Some effects are more obvious.

When “60 Minutes” reported on documents purporting to show Mr. Bush received preferential treatment in the Air National Guard, questions about the documents’ authenticity originated and caught fire on the FreeRepublic and Power Line blog Web sites; mainstream outlets followed. CBS News admitted two weeks later that it could not authenticate the documents. The NBC anchor Tom Brokaw recently likened the tone of the Internet coverage of the CBS National Guard report, presented by the anchor Dan Rather, to a “political jihad.” In an interview last week Mr. Brokaw said CBS News had clearly made mistakes. But, he said, “I think there were people just lying in the Internet bushes, waiting to strike, and I think that particular episode gave them a big opportunity.”

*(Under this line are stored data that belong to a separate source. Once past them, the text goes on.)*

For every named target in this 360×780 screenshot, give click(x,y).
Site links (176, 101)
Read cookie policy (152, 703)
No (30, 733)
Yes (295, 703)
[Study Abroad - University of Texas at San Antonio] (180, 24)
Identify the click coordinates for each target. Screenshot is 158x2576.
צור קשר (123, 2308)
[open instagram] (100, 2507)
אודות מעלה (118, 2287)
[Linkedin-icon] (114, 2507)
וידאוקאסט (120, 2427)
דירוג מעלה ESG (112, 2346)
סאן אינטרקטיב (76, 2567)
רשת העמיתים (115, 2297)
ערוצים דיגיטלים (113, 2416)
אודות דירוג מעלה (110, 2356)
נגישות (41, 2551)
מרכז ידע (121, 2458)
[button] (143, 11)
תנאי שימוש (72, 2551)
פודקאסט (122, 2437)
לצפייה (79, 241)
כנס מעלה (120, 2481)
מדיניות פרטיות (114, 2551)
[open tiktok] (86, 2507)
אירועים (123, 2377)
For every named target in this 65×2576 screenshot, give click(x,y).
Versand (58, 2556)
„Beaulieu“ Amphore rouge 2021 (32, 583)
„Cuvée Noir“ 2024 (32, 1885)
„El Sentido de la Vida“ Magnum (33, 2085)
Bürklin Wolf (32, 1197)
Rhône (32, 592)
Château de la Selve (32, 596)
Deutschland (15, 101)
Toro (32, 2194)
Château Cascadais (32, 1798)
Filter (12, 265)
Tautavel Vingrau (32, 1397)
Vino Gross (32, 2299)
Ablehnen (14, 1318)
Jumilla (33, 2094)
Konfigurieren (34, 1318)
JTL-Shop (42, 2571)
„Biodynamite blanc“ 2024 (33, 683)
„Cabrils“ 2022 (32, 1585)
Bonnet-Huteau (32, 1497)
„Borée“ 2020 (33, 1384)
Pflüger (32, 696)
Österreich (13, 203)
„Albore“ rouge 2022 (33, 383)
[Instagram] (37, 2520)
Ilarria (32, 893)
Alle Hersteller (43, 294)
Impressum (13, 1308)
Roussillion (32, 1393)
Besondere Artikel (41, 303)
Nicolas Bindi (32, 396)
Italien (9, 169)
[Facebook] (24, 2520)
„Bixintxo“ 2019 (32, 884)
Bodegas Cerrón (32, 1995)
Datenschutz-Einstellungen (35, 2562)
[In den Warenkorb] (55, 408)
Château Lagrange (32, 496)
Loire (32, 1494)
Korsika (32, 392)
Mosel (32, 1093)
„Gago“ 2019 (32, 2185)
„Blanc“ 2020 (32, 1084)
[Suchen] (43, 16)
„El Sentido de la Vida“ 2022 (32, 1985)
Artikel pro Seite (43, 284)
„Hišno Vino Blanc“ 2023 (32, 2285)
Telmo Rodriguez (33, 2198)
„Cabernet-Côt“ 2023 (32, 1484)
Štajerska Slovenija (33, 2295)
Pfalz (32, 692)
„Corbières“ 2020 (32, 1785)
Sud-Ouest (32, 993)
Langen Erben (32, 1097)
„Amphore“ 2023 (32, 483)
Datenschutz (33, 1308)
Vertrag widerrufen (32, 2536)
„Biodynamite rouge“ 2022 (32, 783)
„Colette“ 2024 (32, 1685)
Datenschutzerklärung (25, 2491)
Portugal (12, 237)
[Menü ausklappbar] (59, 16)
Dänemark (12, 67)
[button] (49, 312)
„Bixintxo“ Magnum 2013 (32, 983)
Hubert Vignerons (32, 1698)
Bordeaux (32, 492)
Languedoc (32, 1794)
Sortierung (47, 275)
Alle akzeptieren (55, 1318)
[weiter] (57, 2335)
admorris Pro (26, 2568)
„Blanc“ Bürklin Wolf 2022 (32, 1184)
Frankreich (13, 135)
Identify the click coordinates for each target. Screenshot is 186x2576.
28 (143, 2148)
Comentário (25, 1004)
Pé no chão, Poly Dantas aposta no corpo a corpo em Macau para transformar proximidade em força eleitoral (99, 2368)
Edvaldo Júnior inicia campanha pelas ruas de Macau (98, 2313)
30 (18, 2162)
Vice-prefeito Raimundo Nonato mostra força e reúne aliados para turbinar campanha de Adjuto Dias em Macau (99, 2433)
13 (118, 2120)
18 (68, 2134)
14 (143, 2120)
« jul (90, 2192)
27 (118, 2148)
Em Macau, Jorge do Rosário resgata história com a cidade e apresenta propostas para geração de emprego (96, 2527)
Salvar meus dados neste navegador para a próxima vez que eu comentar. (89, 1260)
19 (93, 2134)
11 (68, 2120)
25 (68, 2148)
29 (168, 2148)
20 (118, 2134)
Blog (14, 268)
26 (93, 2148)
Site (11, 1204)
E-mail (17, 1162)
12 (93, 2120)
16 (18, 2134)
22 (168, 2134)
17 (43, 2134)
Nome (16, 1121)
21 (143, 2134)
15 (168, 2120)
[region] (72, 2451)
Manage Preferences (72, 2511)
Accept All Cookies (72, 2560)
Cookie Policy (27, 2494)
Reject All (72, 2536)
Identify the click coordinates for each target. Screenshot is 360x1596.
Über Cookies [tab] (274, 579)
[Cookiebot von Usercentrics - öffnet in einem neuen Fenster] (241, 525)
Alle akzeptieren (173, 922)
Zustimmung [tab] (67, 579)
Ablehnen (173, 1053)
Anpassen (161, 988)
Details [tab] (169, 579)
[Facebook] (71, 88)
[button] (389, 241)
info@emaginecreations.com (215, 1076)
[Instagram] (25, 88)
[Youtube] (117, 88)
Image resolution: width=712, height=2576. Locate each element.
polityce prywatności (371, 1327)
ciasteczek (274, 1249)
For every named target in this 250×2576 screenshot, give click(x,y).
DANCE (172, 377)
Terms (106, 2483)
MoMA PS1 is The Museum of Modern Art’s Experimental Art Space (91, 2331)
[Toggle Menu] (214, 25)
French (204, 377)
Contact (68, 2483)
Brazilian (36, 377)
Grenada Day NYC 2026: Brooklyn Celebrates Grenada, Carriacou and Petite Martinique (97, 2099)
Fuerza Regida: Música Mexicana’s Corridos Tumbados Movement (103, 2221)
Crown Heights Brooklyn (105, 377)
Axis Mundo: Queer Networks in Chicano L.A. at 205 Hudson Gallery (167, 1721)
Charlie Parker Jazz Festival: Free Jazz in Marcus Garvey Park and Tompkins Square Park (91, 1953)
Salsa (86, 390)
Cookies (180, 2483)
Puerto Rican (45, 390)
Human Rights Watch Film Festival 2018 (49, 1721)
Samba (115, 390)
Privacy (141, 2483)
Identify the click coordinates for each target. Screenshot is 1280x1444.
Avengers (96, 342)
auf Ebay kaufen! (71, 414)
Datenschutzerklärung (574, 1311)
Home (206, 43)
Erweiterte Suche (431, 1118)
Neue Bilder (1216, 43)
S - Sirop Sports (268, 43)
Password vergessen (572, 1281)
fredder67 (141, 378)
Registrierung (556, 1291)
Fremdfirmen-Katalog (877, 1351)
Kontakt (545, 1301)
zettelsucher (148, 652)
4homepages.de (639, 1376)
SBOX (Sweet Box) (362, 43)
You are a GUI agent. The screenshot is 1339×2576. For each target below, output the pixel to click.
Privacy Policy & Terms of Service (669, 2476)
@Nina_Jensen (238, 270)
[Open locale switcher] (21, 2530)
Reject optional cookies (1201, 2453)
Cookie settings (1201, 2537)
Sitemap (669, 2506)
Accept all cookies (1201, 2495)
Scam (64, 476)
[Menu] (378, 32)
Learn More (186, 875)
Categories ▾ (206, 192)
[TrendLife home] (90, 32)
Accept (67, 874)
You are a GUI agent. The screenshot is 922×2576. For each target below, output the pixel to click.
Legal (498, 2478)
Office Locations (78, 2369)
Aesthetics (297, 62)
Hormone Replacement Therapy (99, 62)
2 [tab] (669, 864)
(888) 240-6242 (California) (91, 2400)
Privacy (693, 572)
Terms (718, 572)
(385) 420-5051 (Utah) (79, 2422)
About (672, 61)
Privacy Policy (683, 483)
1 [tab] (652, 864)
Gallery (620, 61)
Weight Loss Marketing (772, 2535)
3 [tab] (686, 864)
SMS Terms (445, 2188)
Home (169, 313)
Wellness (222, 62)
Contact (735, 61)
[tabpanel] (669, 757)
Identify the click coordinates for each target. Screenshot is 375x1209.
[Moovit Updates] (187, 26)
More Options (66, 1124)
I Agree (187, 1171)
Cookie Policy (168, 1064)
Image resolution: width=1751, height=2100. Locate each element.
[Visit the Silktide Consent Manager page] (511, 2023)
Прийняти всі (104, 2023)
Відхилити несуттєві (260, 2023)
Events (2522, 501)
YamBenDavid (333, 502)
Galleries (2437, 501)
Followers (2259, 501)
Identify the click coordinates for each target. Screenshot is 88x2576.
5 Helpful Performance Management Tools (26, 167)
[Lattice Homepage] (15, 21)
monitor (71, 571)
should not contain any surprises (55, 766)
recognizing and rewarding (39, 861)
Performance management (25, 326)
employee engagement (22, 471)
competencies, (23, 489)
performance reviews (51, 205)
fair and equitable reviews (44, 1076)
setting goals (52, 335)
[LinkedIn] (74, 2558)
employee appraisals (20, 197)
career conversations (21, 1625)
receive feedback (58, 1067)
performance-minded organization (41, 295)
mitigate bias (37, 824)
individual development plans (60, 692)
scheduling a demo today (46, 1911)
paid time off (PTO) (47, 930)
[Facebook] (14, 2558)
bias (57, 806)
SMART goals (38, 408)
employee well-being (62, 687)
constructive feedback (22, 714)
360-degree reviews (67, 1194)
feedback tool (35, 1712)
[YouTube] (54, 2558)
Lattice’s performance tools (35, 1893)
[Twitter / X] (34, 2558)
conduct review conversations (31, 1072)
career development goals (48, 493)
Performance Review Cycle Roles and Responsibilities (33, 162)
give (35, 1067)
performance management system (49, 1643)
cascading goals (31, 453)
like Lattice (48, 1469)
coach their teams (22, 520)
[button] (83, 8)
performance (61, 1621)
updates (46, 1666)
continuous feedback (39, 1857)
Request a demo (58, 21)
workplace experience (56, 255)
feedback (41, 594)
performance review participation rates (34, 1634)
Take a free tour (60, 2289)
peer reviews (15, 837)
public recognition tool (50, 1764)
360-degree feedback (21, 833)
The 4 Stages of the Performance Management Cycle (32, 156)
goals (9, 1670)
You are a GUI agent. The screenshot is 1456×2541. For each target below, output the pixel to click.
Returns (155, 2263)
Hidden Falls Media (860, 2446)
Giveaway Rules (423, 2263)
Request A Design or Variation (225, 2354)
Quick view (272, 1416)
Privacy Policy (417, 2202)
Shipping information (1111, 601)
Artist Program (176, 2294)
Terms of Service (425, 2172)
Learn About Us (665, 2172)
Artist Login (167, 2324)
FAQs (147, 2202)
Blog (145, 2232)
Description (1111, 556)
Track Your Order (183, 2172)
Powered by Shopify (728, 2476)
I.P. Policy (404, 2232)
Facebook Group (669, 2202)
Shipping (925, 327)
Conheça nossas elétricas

In other words, we were right, but we’re still somehow blameworthy because we were “waiting to strike.” That’s an interesting standard; does it apply when the mainstream media puts out hit pieces on Republicans? All we ever ask is that news sources like the Times, CBS and NBC get the facts right and not make stuff up. Why doesn’t the same standard apply to us?

I’ll discuss this with Mr. Brokaw when I see him next week.

By the way, it’s interesting that one of the main themes of the Times article is the abusive language and personal attacks that are directed against reporters and news outlets by bloggers. In fact, though, every single instance of a personal or abusive attack cited in the article came from the left.

Congratulations to all bloggers! Be proud of yourselves!

One Response to “2004: The Year of the Blogger”

  1. Nice post — good stuff!

    I don’t doubt the impact that the blogosphere has had, and will continue to have in the future.

    But I particularly like the first two paragraphs, as they somewhat encapsulate the ambivalence that I’ve felt over the past two months as I’ve begun my own blog.